Understanding the Smooth Pursuit Neck Torsion (SPNT) test

Intermediate
10 mins
Reading
24 April 2025

Description

Authored by Liz Fuemmeler, Au.D. and reviewed by Michelle Petrak, Ph.D., and Daniel Demian, DC.

 

Table of contents

 

Oculomotor performance in daily life

Normal oculomotor performance is critical for being able to function in daily life (Table 1).

 

Task Example
Track objects as they move (pursuit) Following a car as it drives away
Quickly change focus from one item to another (saccade) Looking from side to side on a computer screen
Hold gaze on an object of interest (gaze) Looking at a stoplight and waiting for it to change

Table 1: Examples of how normal oculomotor performance helps us to function in daily life.

 

We recognize the importance and necessity of these oculomotor functions and test for them routinely in the videonystagmography (VNG) test.

However, in the VNG, we tend to only assess these oculomotor tests in a neck neutral position, meaning that the patient’s head and body are directly facing the stimulus. While this can give us an insight into the physiological ability of the oculomotor pathways, it doesn’t always represent functional abilities of the patient in their daily lives.

How often are you using your eyes only in a neck neutral position in daily life? Are you reading this article with your head and body perfectly facing the computer or phone screen? In our daily lives, we use our eyes (oculomotor system) with our head turned all the time. So why have we not been testing for this in the clinic?

That is why we have added the Smooth Pursuit Neck Torsion (SPNT) test in VisualEyes™ 3.2.

 

What is the SPNT test?

The SPNT test allows for comparison of oculomotor movements in neck neutral versus neck turned conditions. The purpose of this test is to determine if and how much the neck is contributing to abnormal oculomotor performance.

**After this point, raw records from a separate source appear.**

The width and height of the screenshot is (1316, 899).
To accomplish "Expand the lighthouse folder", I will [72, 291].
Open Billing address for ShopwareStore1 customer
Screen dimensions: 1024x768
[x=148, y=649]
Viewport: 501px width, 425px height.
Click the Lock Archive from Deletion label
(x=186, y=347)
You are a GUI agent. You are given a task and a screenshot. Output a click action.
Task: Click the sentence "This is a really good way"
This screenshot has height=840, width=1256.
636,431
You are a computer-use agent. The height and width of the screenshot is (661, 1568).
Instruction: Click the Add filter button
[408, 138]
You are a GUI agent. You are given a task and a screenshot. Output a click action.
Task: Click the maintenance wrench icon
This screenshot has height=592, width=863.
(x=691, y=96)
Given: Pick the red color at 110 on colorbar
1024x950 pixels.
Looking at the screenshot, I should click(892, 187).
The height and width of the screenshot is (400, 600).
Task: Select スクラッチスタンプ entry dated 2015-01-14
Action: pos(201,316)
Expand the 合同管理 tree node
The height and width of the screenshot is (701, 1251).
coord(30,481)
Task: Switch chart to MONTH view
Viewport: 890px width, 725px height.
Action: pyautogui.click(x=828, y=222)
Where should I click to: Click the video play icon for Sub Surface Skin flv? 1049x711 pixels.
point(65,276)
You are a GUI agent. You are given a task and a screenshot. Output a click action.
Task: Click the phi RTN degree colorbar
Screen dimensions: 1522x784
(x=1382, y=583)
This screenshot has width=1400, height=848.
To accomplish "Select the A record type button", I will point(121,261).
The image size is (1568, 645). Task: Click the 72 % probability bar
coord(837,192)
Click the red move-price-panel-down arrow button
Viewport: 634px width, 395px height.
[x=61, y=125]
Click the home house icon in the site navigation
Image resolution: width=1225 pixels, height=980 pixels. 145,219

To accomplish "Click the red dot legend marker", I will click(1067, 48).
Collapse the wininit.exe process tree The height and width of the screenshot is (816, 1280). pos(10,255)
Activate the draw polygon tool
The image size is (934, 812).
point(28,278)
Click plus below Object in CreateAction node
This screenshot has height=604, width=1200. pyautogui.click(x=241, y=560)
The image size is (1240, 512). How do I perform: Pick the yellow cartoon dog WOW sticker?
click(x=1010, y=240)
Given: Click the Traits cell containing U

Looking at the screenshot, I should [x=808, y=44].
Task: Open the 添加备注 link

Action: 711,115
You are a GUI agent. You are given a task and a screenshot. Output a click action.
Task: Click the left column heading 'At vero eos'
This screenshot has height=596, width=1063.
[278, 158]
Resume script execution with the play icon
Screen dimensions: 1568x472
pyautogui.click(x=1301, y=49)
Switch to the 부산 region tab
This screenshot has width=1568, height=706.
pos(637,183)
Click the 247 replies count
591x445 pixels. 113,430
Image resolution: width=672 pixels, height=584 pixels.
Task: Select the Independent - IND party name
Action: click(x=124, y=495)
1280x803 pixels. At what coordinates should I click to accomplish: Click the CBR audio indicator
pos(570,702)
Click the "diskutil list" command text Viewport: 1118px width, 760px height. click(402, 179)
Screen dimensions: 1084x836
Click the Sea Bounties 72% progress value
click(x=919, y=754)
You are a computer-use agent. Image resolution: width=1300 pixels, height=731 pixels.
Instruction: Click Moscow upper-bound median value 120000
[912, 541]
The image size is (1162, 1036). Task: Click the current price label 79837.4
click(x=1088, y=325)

This is not a new test in literature. The SPNT test was first introduced in 1998 by Tjell and Rosenhall [1] to screen deficiencies in eye movement because of altered afferent input from the cervical spine. This test and the measurement parameters (SPNT difference, discussed below) have been shown to be a repeatable and reliable assessment to use in the clinic [2].

Different head and body positions are also not new to VNG. Especially during positional and positioning testing, we have several assessments where the patient’s head is not in a neck neutral state.

For example, we test for the present of nystagmus in head right and head left conditions while laying supine. If we observe nystagmus in one of these conditions, we test for body right and body left conditions to see if the neck is contributing to the observed nystagmus.

Similarly, the SPNT test allows us to see if the neck is contributing to abnormal oculomotor performance – this time in a seated position, not supine.

 

How the SPNT test works

The SPNT test involves three subtests:

  • Horizontal smooth pursuit (neck neutral)
  • Horizontal body right (neck torsion)
  • Horizontal body left (neck torsion)

 

In addition to body right and body left, the smooth pursuit protocol has the following options. A dropdown menu to choose how the results are displayed, currently set to both eyes in this example. Enable or disable the normal horizontal and vertical smooth pursuit tests. A dropdown menu to choose the target type, currently set to color. Options to change the target and background colors. And finally, the option to reset the settings to factory default.
Figure 1: SPNT subtests.

 

Horizontal smooth pursuit

First, you perform the test in a neck neutral condition (normal horizontal smooth pursuit). This is typical pursuit testing that we are familiar with in our VNG battery. From this test, we get a gain value that informs us how closely the patient’s eyes followed the target at different frequencies or speeds. 100% gain indicates the patient followed the pursuit moving target perfectly.

 

Horizontal body right and left

The next set of tests are the body right and body left positions with the body turned to 45 degrees in each direction and the head turned back to 0 degrees. This degree of neck torsion has been shown to be most effective for assessment [3].

We perform these tests to see if the neck is playing a role in oculomotor dysfunction. Complete the same pursuit test with the patient turned 45 degrees to the right or to the left.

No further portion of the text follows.